Zum dritten Mal keine wesentlichen Projektbelastungen
Zum dritten Mal in Folge konnte Siemens ein Quartal abschließen, ohne dass hohe Belastungen für Probleme und Verzögerungen bei Großprojekten anfielen, sagte Finanzvorstand Ralf Thomas nicht ohne Stolz. Diese "Charges" hatten dem Industriekonzern in der Vergangenheit regelmäßig das Ergebnis verhagelt.
Thomas sagte auch, er sehe momentan keine Zeichen, warum Siemens sein industrielles Geschäft im laufenden Geschäftsjahr nicht erfolgreich abschließen sollte. Das kurzzyklische Geschäft, etwa die Automatisierungstechnik, sei aber immer noch schwer vorherzusagen, so der Finanzvorstand.
Siemens-Chef Joe Kaeser, der mit seiner Vision 2020 eben auch dieses Siemens-typische Problem mangelnder Projektexekution bekämpfen wollte, dämpfte trotzdem möglicherweise aufkommende Feierlaune in der Belegschaft. "Trotz eines ordentlichen Quartals wachsen die Bäume noch nicht in den Himmel." Auch Thomas betonte, dass es naiv wäre, zu glauben, dass Projekt-Belastungen bei Siemens nun für immer der Vergangenheit angehören würden.

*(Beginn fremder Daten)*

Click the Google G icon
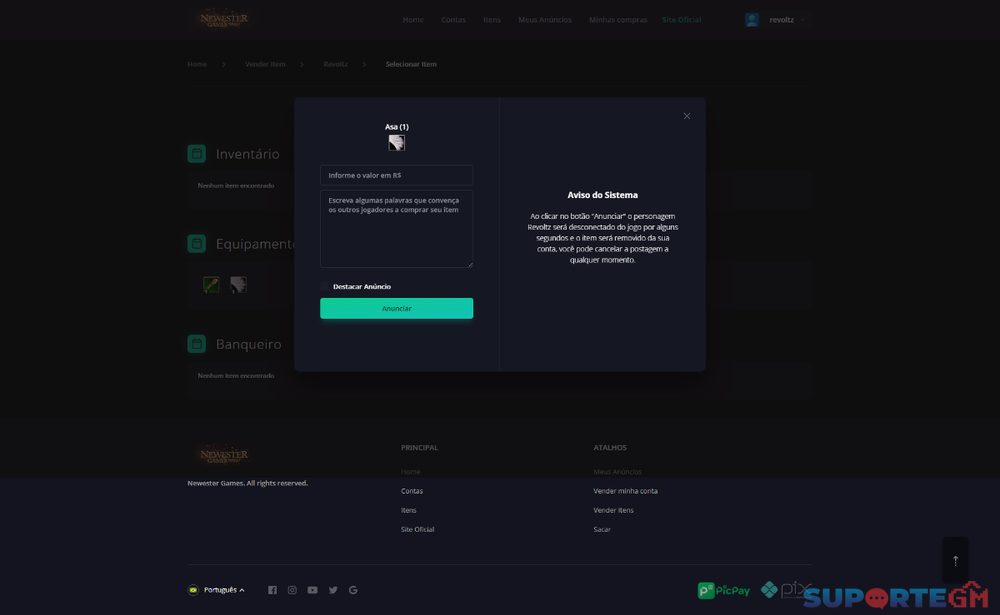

Kaeser: Der jahrelange Wachstumsverfall ist gestoppt
Auf der anderen Seite sagte Kaeser nicht ohne Stolz: "Der jahrelange Wachstumsverfall ist gestoppt." Und: "Im Marktvergleich haben wir überzeugt." Dies spiegeln die Zahlen des dritten Quartals klar wider. Der Auftragseingang, der eine Indikation für künftige Umsätze ist, legte im Juni-Quartal um 6 Prozent auf 21,06 Milliarden Euro zu. Insgesamt hat Siemens jetzt Aufträge im Gesamtwert von 116 Milliarden Euro in den Büchern stehen, ein neuer Rekordwert.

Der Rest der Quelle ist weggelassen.